Many Iraqis talk of change, and hope the election will reform regional governments that spend billions of dollars of state funds but are widely seen as corrupt, unaccountable and beholden to the interests of feuding sectarian groups.
"There is an acute impression across the board that incumbents have done badly," a senior Western diplomat said.
But the high stakes means there may also be violence in a country grown used to settling political scores with guns and bombs. So far, two candidates have been gunned down and the deputy head of a Sunni Arab party was blown up by a suicide bomber who burst into his home during a meeting with candidates.
ALTER THE LANDSCAPE
The provincial poll will set the political climate for a national election due later this year, in which Prime Minister Nuri al-Maliki will fight to keep his mandate, shaping Iraq's future after U.S. forces are due to leave by the end of 2011.
In the south, dominated by the country's Shi'ite majority, the parties that make up Maliki's ruling coalition will be running against each other after last facing voters as a bloc.
Most southern provincial governments are controlled by the Supreme Islamic Iraqi Council , a religious party founded in exile in Iran during the rule of Saddam and now the strongest group in the ruling coalition. Its grip on the south is likely to hold.
But Maliki will be hoping to win an independent base of support for his own smaller Dawa Party, campaigning on promises of more services from a stronger central government.
Followers of Moqtada al-Sadr -- an anti-American Shi'ite cleric whose Mehdi Army militia controlled the streets of many southern towns until Maliki cracked down on them last year -- are keeping a low profile. They are not standing as a group, but have backed independent lists of candidates.
In Sunni Arab areas in western and central Iraq, tribal groups known as "Awakening Councils" will participate in the election for the first time. The councils helped U.S. troops drive out Sunni militants, including al Qaeda, and are now hoping to win control from traditional Sunni religious parties.
Much of the pre-election violence has taken place in the north, especially Nineveh province around Mosul, the part of Iraq where U.S. forces say combat goes on against Sunni militants making a stand after being driven from other areas.

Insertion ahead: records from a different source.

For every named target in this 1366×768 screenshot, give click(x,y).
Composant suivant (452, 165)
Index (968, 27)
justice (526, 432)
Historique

Many Sunni Arabs boycotted the last set of polls, allowing Kurds, who make up about a quarter of the province's population, to win control of its provincial government, an imbalance that Western diplomats say has helped fuel unrest.
In the long run, the election could ease violence by drawing Sunnis into politics. But with power in the province likely to change hands, militant groups have had something to fight over.
Adjacent to Nineveh, one potentially explosive situation has been averted: in Kirkuk, an oil-producing city Kurds claim as their capital, the election has been indefinitely postponed because Kurds, Arabs and Turkmen could not agree rules for voting there.